Дом, в который я попал, ничем не напоминал стандартную хрущевскую пятиэтажку, в которой мы с Машей много лет жили на окраине города. Ну, а тут — лифты, лоджии, высоченные потолки... Я поднялся к Липкину на двенадцатый этаж. Казалось, чудовищной силы ураган ворвался к нему в квартиру, все разворотил, сдвинул с места и унесся дальше. В квартире шел капитальнейший, с размахом затеянный Липкиным ремонт — навешивались двери «под дуб», входившие тогда в моду, меняли колер стены, черным паркетом выстилался пол... Но все было брошено на полдороге, всюду громоздились груды вещей, новая мебель стояла не распакованной, а сам Липкин, распаренный, красный, сидел на кухне в майке и трусах перед водруженной на табуретку машинкой и сочинял жалобу в ЦК КПСС.

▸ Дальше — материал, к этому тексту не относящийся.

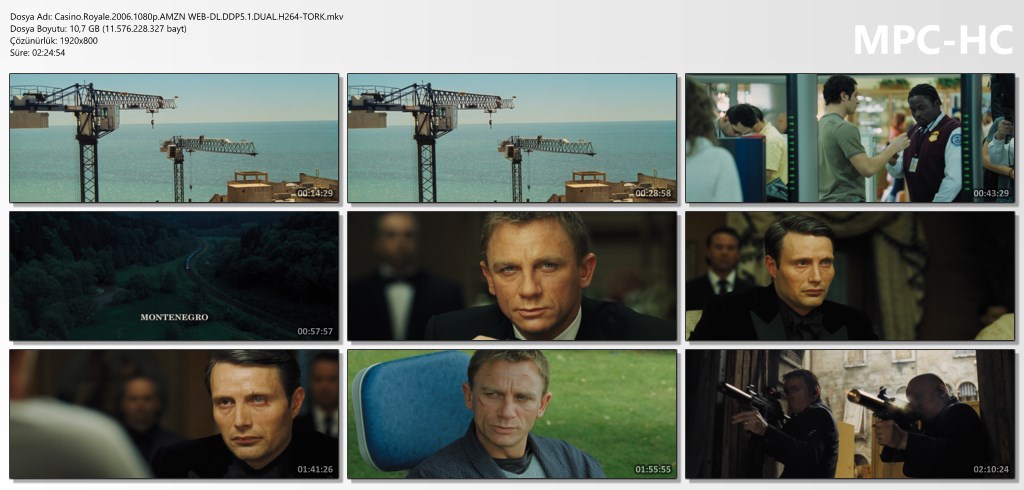
Task: Click the 00:57:57 timestamp label
Action: 315,331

— Это все Родионов, сучара!.. — крикнул он, едва я перешагнул порог. — Сволочь! Антисемит! Ну, я ему, гаду, покажу!..

Он сходу предложил мне принять участие в совместной акции против Родионова:

— Он тебе тоже ведь жить не дает!.. Такие субчики нашего брата в Бабий Яр загоняли, в Освенцим!.. Пускай там, наверху, все узнают!.. — Он весь дрожал от ярости, табурет под ним скрипел и раскачивался, ходил ходуном.

«Тоже...» — сорвалось у него. — «Тоже...» Словечко это меня задело, зацепило, но я постарался пропустить его мимо ушей.

— Послушай, Боря, кому и на кого ты собрался жаловаться? — сказал я. — Кому и на кого?.. И потом: как это ты отхватил такие хоромы?..

— Как?.. Доброе дело сделал, человека спас... На него такую телегу сочинили, что если бы ее напечатать — хана, видали бы его в гробу в белых тапочках!.. Вот он и отплатил — добром за добро...

— А Родионов?..

— Родионов, гаденыш... Он же писать не умеет, пришлось его последнюю статью там подстричь, здесь подчистить, вот он и вызверился: «Как ты посмел?.. — кричит. — Ты не здесь, ты у себя в Израиле свои порядки устанавливай!..» — Я ему что-то вякнул, а он: «Я тебя в порошок сотру!..» И стер... Воспользовался тем, что в редакции хаеж подняли, квартире моей позавидовали... Я их насквозь вижу — черносотенцы, погромщики! И Родионов — главный антисемит!..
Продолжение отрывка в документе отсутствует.